碩士 === 國立臺灣大學 === 化學研究所 === 101 === Many different kinds of fluorescent nanomaterials have been developed in recent decades. Especially fluorescent nanodiamonds (FNDs), a novel nanocarbon material, is finding its way through various biological applications. The nitrogen-vacancy defect centers (N-V center) in FNDs are produced by high-energy ion beam bombardment and annealing of type Ib diamond. They emit red fluorescence upon illumination by yellow-green light. FND is highly biocompatible, chemically stable, easy to do surface coating, and free from photobleaching and photoblinking, making it suitable for biolabeling and real-time tracking applications.
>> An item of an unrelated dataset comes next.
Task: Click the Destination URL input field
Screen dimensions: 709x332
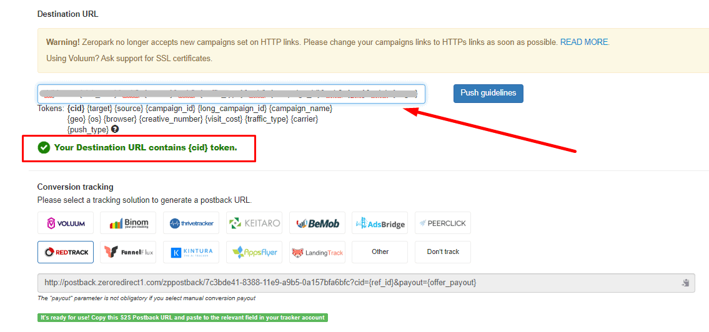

There are many factors affecting the fluorescence intensity of FNDs, including the preparation method, particle size, and nitrogen content. Measuring the fluorescence lifetimes of FND helps us understand better its photophysical properties and thus improve its fluorescence intensity. An increase of the fluorescence intensity with the nitrogen density was observed at nitrogen density of 100 ppm to 200 ppm but failed at larger than 200 ppm because of the reduced fluorescence quantum yield with the increase of nitrogen density. The ratio of negative and neutral N-V centers in FNDs with different nitrogen density is discussed. FNDs with sub-20-nm diameter are well suited for bioimaging applications. The work applies these small FNDs as a biomarker for actin and tunneling nanotubes (TNTs). In order to do biolabeling in cells, we first demonstrate FNDs coated with α-lactalbumin and further coupled with biotin through covalent cross-linkage. These biotinylated FNDs can bind selectively with dye-conjugated streptavidin and subsequently with biotinylated actin and TNTs with different thickness to show colocalization of FNDs and dye in confocal microscopy. With this technique, we achieve high-specificity targeting of TNTs and obtain high-quality fluorescence images of cells.